3. Raymund Schwager, Jesus in the Drama of Salvation; see the section entitled “The Revelation of the Holy Spirit and the Trinity,” pp. 209-217.

4. Gil Bailie, Violence Unveiled; the work of Paraclete (see below) is a foil to Satan’s work, so a Girardian like Bailie suggests a “demonic trinity” of “the diabolos, the skandalon, and the satan” (p. 210), a trinity that he has sketched out in the first couple of sections of chapter 11.

5. René Girard; much of what a Girardian would say about the Trinity derives from Girard’s work on the third person of the Trinity, the Holy Spirit, who in John’s Gospel is the Paraclete.
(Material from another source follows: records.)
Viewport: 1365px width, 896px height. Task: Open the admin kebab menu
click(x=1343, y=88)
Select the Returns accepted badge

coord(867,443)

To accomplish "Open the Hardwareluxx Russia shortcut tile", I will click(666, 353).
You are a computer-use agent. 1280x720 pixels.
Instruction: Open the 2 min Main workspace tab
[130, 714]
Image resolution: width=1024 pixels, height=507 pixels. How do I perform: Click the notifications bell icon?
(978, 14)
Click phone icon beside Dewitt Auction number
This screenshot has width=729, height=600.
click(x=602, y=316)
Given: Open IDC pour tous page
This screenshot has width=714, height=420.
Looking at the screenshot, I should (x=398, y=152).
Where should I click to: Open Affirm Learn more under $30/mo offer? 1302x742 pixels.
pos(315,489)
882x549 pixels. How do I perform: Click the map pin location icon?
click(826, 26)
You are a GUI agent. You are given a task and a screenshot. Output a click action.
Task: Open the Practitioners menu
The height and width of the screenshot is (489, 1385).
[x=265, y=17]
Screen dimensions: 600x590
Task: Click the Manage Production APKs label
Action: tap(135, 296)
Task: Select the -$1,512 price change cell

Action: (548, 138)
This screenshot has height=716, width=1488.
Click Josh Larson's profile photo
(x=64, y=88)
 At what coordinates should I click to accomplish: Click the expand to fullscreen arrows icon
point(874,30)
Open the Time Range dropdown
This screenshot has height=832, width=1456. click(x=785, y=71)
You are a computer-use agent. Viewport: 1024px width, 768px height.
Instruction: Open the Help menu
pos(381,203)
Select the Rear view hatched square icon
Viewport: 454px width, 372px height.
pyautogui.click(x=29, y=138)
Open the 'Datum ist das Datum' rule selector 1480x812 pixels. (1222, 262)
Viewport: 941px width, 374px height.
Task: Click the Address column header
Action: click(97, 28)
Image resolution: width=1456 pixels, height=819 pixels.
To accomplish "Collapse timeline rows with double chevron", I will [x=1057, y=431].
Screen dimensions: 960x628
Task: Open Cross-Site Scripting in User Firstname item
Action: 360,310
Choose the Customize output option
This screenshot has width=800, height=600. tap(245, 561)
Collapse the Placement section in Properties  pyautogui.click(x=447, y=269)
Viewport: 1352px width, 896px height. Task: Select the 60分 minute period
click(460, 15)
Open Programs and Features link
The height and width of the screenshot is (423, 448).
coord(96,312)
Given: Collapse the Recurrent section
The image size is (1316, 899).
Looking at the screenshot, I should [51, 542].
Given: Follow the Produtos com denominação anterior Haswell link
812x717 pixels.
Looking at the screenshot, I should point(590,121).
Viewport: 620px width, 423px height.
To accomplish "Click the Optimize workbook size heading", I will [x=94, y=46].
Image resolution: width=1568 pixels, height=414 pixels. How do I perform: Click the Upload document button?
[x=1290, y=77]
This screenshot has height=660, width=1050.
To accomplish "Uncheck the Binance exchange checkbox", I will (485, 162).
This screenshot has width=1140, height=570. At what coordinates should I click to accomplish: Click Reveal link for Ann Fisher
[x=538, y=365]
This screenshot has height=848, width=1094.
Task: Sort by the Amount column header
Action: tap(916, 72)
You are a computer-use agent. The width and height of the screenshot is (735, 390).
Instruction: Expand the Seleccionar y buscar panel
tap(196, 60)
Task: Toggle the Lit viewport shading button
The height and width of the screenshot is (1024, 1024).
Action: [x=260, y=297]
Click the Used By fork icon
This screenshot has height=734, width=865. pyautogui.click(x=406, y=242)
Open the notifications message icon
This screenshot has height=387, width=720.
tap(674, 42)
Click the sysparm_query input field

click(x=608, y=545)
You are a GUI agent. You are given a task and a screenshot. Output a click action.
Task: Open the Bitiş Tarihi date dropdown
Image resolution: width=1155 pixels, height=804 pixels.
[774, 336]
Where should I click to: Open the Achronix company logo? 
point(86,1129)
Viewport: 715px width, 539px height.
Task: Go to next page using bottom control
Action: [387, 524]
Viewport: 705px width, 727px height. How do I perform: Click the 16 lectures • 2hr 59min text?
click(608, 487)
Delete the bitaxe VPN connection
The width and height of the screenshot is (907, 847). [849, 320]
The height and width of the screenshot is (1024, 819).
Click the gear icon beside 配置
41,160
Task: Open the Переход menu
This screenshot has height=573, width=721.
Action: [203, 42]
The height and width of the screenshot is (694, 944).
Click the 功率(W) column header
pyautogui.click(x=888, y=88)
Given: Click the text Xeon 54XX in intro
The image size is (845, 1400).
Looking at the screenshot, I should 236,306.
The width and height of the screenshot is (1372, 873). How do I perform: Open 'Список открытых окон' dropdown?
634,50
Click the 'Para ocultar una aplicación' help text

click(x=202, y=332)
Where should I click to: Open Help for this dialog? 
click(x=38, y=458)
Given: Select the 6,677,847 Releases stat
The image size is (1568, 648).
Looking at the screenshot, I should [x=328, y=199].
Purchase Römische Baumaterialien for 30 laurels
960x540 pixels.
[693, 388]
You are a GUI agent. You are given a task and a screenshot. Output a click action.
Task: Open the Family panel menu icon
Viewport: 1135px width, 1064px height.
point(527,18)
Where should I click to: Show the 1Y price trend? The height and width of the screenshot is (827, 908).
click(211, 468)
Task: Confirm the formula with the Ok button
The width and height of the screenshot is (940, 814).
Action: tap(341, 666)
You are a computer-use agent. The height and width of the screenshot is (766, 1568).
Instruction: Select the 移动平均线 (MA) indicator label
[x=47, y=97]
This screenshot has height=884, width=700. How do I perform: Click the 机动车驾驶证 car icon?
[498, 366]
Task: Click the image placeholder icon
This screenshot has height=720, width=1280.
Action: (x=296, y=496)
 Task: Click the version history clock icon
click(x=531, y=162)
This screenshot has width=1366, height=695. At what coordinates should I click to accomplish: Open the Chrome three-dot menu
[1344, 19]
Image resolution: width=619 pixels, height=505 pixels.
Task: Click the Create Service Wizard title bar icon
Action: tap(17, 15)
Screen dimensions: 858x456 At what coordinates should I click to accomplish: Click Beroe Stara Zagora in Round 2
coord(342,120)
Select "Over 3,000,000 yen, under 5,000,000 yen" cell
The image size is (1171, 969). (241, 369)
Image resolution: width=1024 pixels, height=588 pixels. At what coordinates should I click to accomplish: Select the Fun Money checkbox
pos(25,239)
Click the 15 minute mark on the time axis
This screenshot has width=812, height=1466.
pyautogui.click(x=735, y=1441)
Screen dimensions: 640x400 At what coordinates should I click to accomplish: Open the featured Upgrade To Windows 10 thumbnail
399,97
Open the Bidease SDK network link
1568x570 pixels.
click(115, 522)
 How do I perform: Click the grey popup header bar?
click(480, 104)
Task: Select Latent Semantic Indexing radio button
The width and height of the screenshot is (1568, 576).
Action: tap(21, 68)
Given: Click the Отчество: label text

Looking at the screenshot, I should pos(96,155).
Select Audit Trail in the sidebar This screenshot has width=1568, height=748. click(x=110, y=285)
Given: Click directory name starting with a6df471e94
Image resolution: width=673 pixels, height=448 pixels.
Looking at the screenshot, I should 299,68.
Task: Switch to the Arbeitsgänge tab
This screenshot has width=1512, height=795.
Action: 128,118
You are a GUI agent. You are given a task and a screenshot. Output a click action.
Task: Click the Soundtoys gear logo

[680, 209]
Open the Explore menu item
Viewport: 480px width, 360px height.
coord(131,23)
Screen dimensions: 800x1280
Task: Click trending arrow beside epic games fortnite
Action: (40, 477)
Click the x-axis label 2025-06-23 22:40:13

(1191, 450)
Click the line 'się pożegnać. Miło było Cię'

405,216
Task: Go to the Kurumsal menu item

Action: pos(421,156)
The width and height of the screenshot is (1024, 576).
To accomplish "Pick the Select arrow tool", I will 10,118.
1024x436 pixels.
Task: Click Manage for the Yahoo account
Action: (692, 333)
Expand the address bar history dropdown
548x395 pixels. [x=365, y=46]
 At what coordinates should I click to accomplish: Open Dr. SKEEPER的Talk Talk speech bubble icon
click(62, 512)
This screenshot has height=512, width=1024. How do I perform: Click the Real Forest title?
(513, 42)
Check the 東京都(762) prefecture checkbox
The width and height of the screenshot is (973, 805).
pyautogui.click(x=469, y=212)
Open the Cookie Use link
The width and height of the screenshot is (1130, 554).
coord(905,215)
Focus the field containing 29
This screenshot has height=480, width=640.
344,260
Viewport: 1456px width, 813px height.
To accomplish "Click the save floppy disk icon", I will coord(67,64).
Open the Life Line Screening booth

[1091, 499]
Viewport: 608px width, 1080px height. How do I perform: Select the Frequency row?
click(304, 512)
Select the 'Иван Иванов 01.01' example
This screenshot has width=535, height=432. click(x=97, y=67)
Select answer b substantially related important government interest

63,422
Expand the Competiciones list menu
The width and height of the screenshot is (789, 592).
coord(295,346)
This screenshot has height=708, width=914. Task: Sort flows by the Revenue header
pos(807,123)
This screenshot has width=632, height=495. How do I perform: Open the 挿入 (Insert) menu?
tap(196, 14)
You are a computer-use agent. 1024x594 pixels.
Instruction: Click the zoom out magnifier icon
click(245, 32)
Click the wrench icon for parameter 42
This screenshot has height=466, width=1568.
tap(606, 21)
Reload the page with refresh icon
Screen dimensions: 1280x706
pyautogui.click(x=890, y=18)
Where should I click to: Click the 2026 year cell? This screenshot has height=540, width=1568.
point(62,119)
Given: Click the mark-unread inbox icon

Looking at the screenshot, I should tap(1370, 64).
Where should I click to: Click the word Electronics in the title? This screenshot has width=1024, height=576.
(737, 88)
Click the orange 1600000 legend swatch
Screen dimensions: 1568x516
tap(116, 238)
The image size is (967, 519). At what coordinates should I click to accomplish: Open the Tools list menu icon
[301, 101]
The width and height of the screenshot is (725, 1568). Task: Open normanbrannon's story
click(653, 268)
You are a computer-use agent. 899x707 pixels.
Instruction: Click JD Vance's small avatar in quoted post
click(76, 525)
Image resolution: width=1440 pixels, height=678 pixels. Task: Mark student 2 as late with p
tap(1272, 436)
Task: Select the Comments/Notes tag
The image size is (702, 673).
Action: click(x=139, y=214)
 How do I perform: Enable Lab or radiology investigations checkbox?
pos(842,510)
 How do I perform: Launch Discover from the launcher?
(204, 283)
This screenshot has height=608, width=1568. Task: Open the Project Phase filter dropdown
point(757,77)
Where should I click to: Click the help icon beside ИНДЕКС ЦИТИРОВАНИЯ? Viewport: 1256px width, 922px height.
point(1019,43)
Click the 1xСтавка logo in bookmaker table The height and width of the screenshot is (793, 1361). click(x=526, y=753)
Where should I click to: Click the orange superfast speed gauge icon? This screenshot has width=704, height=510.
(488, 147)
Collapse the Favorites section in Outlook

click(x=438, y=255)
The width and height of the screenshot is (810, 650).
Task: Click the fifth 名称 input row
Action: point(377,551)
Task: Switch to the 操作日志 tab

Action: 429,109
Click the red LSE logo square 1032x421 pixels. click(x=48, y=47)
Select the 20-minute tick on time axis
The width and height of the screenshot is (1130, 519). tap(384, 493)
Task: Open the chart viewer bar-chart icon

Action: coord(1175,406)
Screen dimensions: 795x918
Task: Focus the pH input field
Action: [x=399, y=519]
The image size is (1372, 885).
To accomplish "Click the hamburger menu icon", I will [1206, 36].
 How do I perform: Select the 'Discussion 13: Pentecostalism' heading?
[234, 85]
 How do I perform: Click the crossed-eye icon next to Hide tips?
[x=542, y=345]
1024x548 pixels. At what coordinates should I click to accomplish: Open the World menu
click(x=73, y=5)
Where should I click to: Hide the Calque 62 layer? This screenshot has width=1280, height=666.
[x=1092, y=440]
Link to a page on “The Anthropology of René Girard and the Paraclete of St. John.” Girard makes this explicit, for example, in the closing paragraphs of I See Satan Fall Like Lightning, where he begins his conclusion:

What is this power that triumphs over mimetic violence? The Gospels respond that it is the Spirit of God, the third person of the Trinity, the Holy Spirit. The Spirit takes charge of everything.

And he goes on to explain the Paraclete of St. John as the foil to the satanic powers of mimetic violence. Unveiling the satanic powers of mimetic violence has been the task of the book as a whole, the work of evangelical anthropology, which itself is only revealed through the Holy Spirit unleashed on this world through the cross and resurrection of Jesus Christ.

6. Girard first expounded on the Paraclete in the last chapter of The Scapegoat. I give you a number of those key paragraphs in the page on Girard and the Paraclete. After quoting John 16:8-11, the paragraphs immediately preceding those on the Paraclete that I give you are:

There is between the Father and the world an abyss that comes from the world itself and from its violence. Jesus’ return to the Father signifies victory over violence and the crossing of the abyss. But at first no one perceived this. For those who are in the world of violence Jesus is merely dead like others. There will be no astounding message from him or his Father after his return to his Father’s side. Even if Jesus has become divine, the process will take place constantly in the style of the ancient gods, in the perpetual circle of violence and the sacred. Under these circumstances, the victory of the representation of persecution by the persecutors seems assured. Yet, Jesus tells us, that is not how things come to pass. By maintaining the word of the Father against violence until the end and by dying for it, Jesus has crossed the abyss separating mankind from the Father. He himself becomes their Paraclete, their protector, and he sends them another Paraclete who will not cease to work in the world to bring forth the truth into the light.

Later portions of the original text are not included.